Given information =
++++++++++

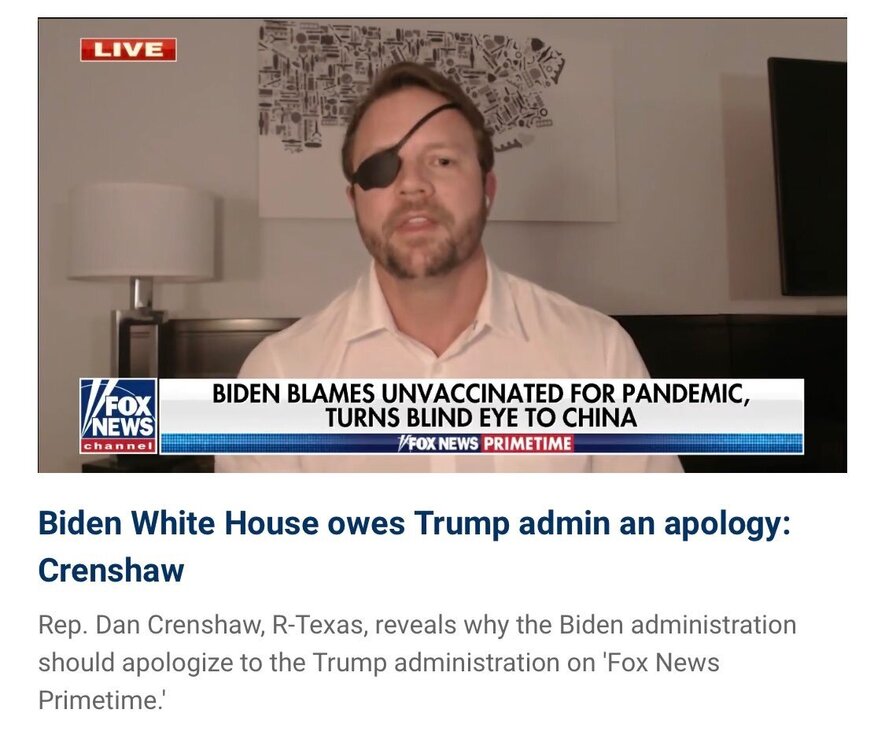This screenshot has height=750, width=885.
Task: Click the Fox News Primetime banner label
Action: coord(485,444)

++++++++++

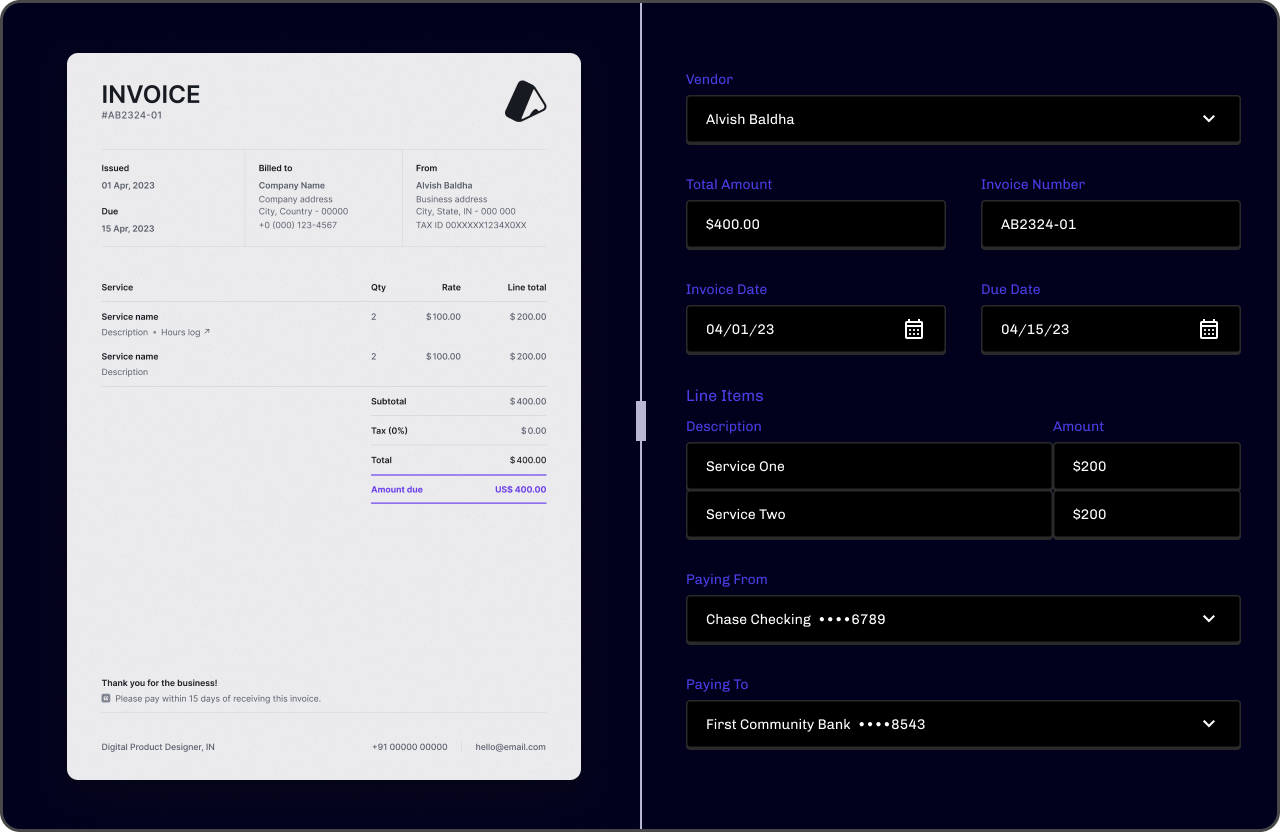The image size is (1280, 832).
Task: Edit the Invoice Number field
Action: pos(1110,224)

++++++++++

Swap "banner label" for "heading text" in the items from the line with "This screenshot has height=750, width=885." up to and including the line with "Action: coord(485,444)", and write out only those lines with nothing else changed. Leave the pictures out.

Correct output =
This screenshot has height=750, width=885.
Task: Click the Fox News Primetime heading text
Action: coord(485,444)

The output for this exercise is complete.